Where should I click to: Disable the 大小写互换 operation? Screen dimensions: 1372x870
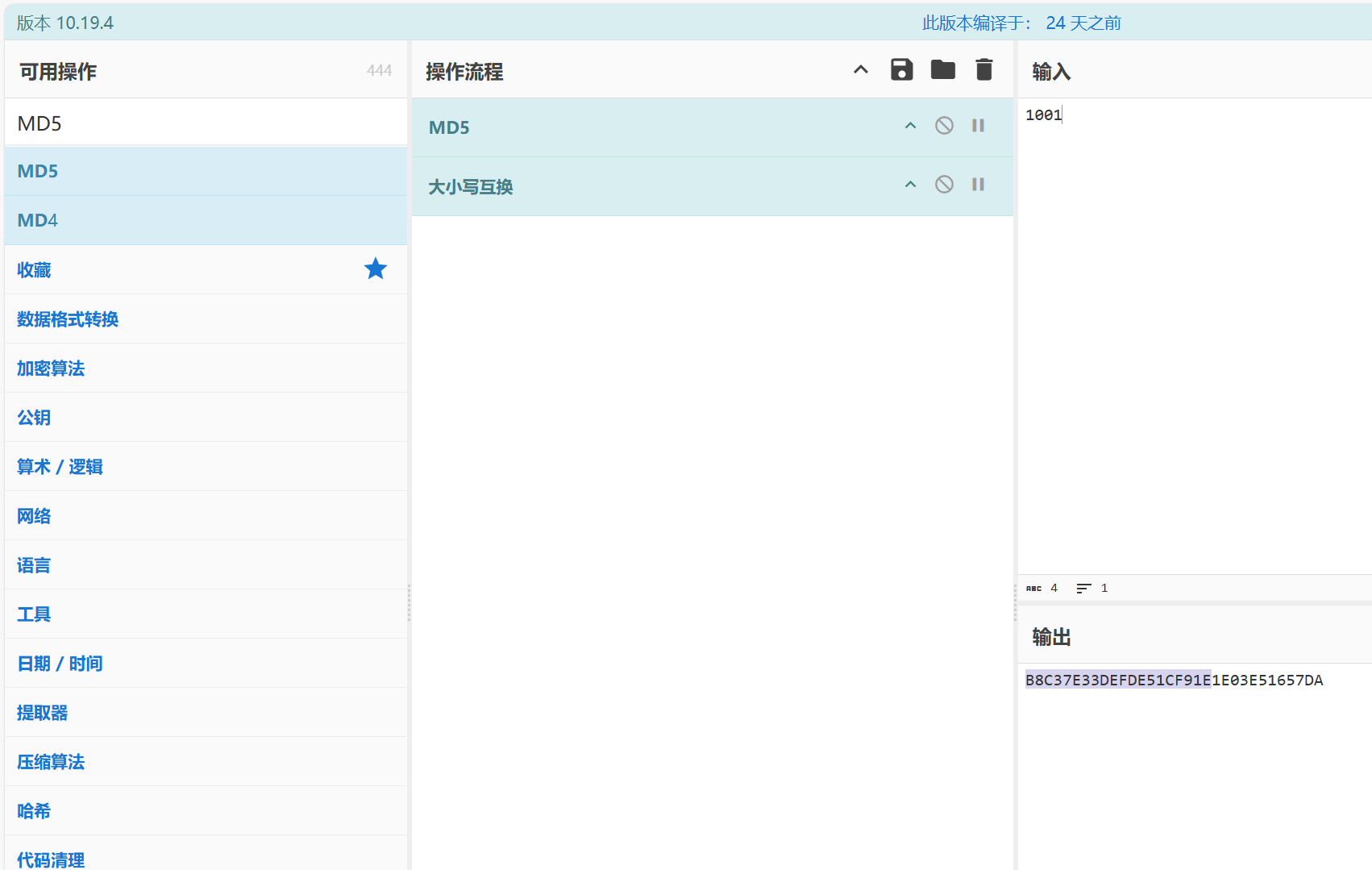coord(944,185)
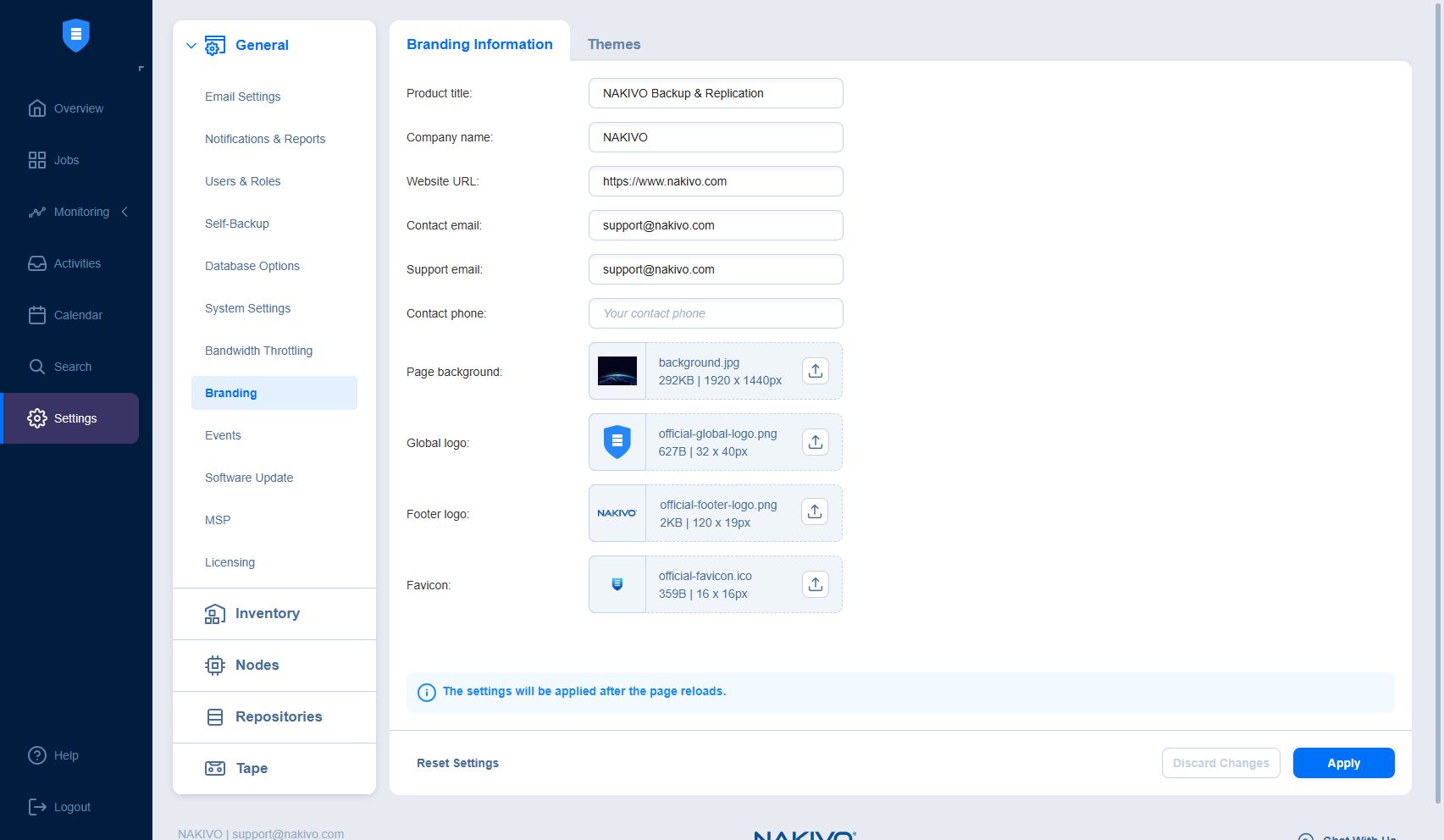Open Help in the sidebar
This screenshot has height=840, width=1444.
(x=65, y=755)
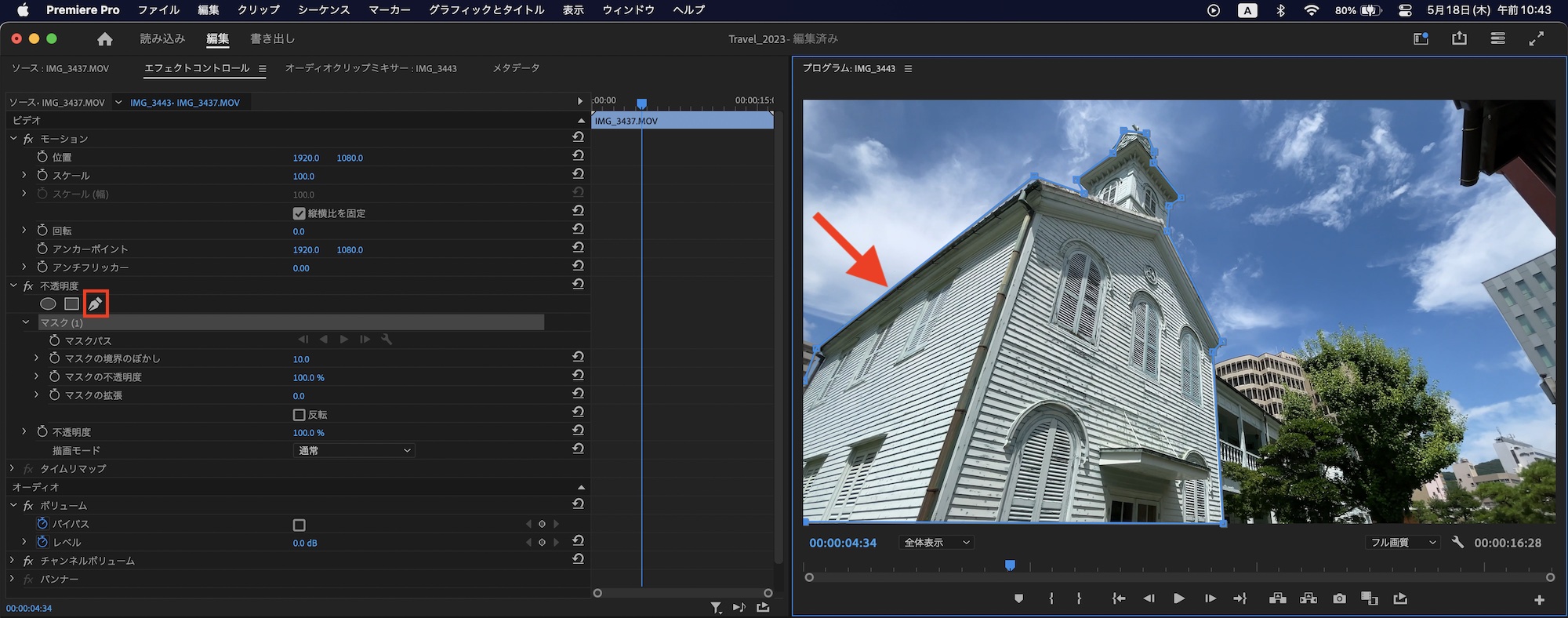Select the free draw bezier pen mask tool
Image resolution: width=1568 pixels, height=618 pixels.
point(95,304)
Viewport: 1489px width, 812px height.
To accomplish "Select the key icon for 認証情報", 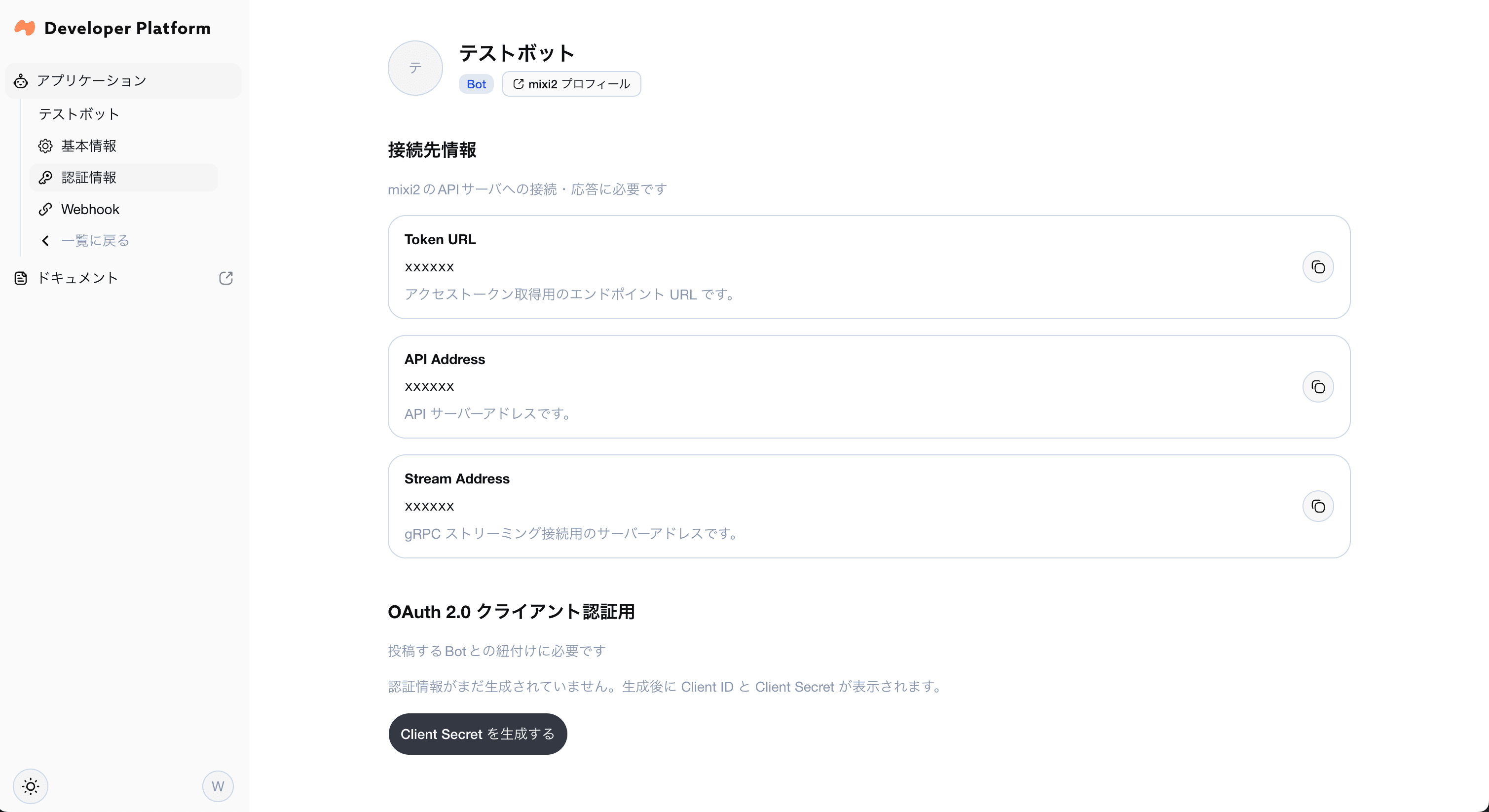I will coord(46,178).
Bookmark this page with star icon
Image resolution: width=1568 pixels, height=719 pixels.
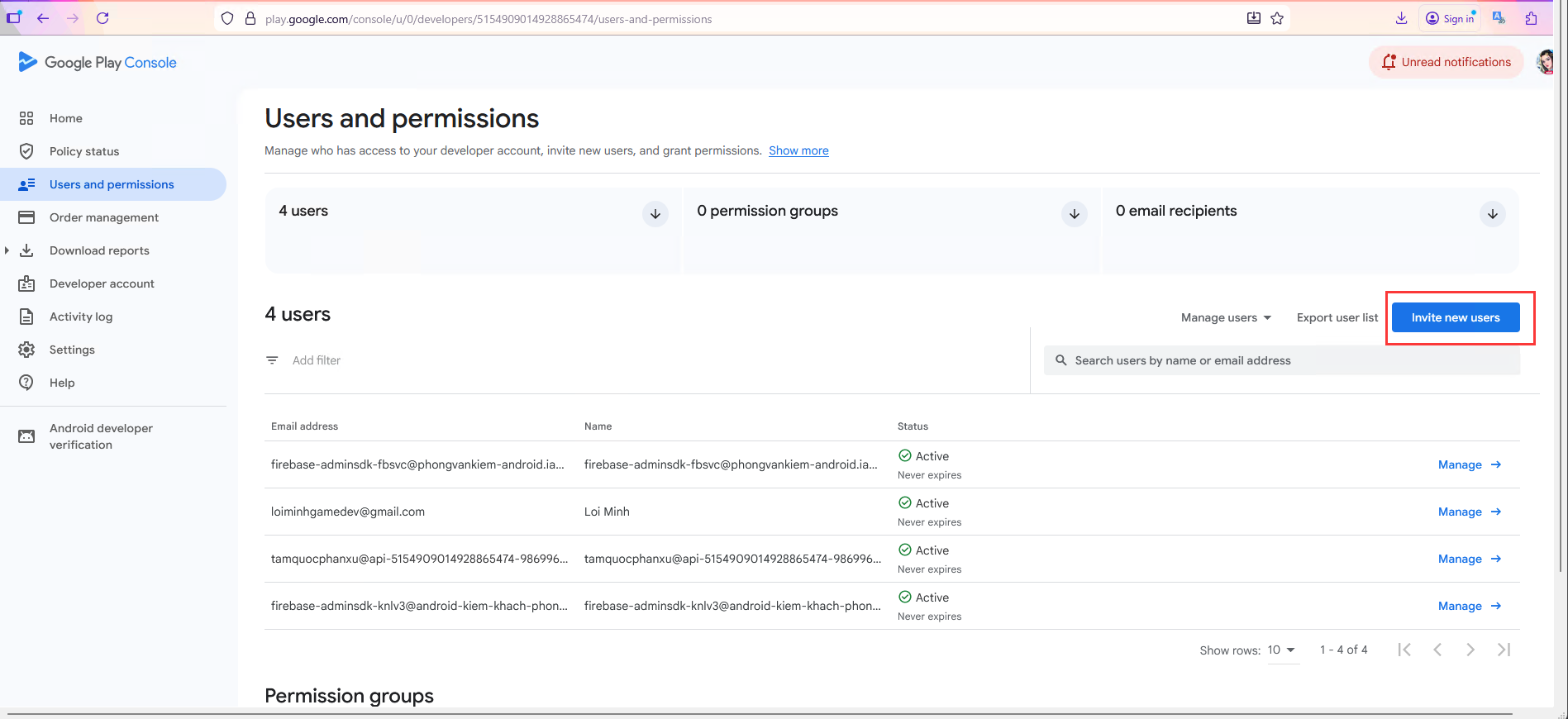coord(1277,18)
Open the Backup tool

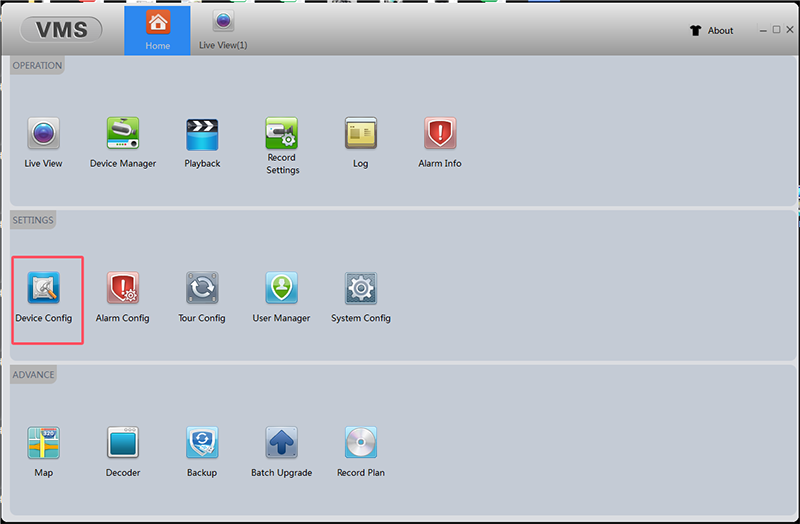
# # # #
▶ _Exercise goal_
Print the lines from the line containing "Bookmark this page with star icon" through the last line of the listing, exactly as they stand, and leave any pictures out.

▶ _Problem solution_
Bookmark this page with star icon
Image resolution: width=1568 pixels, height=719 pixels.
coord(1277,18)
Open the Backup tool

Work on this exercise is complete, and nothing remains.